7. Drupal Database Questions

- Use `\Drupal::database()` for custom queries.

- Prefer the **Entity Query API** for retrieving entities.

- Always sanitize inputs or use placeholders to avoid SQL injection.

- Use the `Database::getConnection()->select()` for complex joins.

---

8. AJAX in Drupal

Drupal handles AJAX via the Form API using the `#ajax` property. On submission or change, Drupal triggers a callback

that returns an `AjaxResponse` object with commands.

```php

$form['example']['#ajax'] = [

'callback' => '::myAjaxCallback',

'wrapper' => 'replace-div',

];

```

Commands include `HtmlCommand`, `ReplaceCommand`, and `InvokeCommand`.

---
9. Migration API Questions

The Migrate API allows structured data import via YAML config or PHP plugins.

Key parts:

- **Source plugin**: e.g., CSV, SQL, JSON.

- **Process plugin**: e.g., `default_value`, `concat`, `migration_lookup`.

- **Destination plugin**: Usually nodes, taxonomy, users, etc.

Run migrations via Drush:

- `drush migrate:import my_migration`

- `drush migrate:rollback my_migration`

Track relationships using `migration_lookup`, and add multilingual support using `content_translation` plugins.

---

10. Cache Tags, Contexts, and Max Age

- **Cache Tags**: Invalidate items based on tags (e.g., `node:1`, `config:block.block.site_footer`).

- **Cache Contexts**: Vary by request context (e.g., language, user permissions).
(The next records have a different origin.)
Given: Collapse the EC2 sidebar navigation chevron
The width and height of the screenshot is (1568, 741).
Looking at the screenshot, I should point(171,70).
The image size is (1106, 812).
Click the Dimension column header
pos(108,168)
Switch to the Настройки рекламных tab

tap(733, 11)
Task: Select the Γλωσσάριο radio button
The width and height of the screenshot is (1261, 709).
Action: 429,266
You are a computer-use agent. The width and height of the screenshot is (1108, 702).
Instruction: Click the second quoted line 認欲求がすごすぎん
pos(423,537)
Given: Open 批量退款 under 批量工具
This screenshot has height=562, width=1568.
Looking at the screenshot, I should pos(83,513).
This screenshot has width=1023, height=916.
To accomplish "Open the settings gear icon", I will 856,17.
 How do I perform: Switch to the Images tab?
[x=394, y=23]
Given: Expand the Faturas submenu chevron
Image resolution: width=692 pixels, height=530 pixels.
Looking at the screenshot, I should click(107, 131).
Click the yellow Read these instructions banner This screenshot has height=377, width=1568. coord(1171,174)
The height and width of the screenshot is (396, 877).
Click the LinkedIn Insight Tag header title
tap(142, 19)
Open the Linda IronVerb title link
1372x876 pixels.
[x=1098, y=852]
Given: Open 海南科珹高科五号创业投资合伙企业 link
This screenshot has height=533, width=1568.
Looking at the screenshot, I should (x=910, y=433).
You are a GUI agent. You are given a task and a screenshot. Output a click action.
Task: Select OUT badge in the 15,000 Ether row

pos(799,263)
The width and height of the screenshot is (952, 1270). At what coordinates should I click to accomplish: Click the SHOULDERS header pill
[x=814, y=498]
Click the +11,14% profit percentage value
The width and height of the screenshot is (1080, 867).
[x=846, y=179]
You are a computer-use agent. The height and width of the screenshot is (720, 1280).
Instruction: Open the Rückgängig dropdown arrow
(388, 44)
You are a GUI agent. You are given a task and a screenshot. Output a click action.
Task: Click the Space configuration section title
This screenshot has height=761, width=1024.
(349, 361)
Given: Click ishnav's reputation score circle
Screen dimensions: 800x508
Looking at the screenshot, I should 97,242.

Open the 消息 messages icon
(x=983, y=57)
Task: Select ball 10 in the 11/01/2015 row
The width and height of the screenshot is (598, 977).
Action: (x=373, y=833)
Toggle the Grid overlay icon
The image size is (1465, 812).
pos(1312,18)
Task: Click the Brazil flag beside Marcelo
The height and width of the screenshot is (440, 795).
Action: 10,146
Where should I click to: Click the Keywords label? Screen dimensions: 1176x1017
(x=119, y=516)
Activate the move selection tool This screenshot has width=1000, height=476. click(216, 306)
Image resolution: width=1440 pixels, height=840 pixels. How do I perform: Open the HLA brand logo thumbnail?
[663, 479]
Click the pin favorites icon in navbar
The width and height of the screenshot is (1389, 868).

- **Max Age**: TTL for cache. Set to 0 (no cache) or `Cache::PERMANENT`.

---

11. Migrate API - In-Depth Questions

- **What is the Migrate API?** Framework for importing data using Source, Process, and Destination plugins.

- **Custom Process Plugin**: Create under `Plugin/migrate/process/`, extend `ProcessPluginBase`, override

`transform()`.

- **Entity Relationships**: Use `migration_lookup` to map referenced entity IDs.

- **File/Image Migration**: Use `file_import`/`image_import` plugins with valid paths.

- **Delta Updates**: Use `highwater` or `track_changes` to import only changed records.

- **Migration Groups**: Organize related migrations and share configuration.


- **migrate_plus**: Adds YAML support, source plugins.

- **migrate_tools**: Provides UI and Drush support.

- **Multilingual Migrations**: Run separate migration for translations using `langcode`, `sourceid1`, `translation`

mapping.

- **Debugging**: Use `drush migrate:messages`, logs, or Xdebug.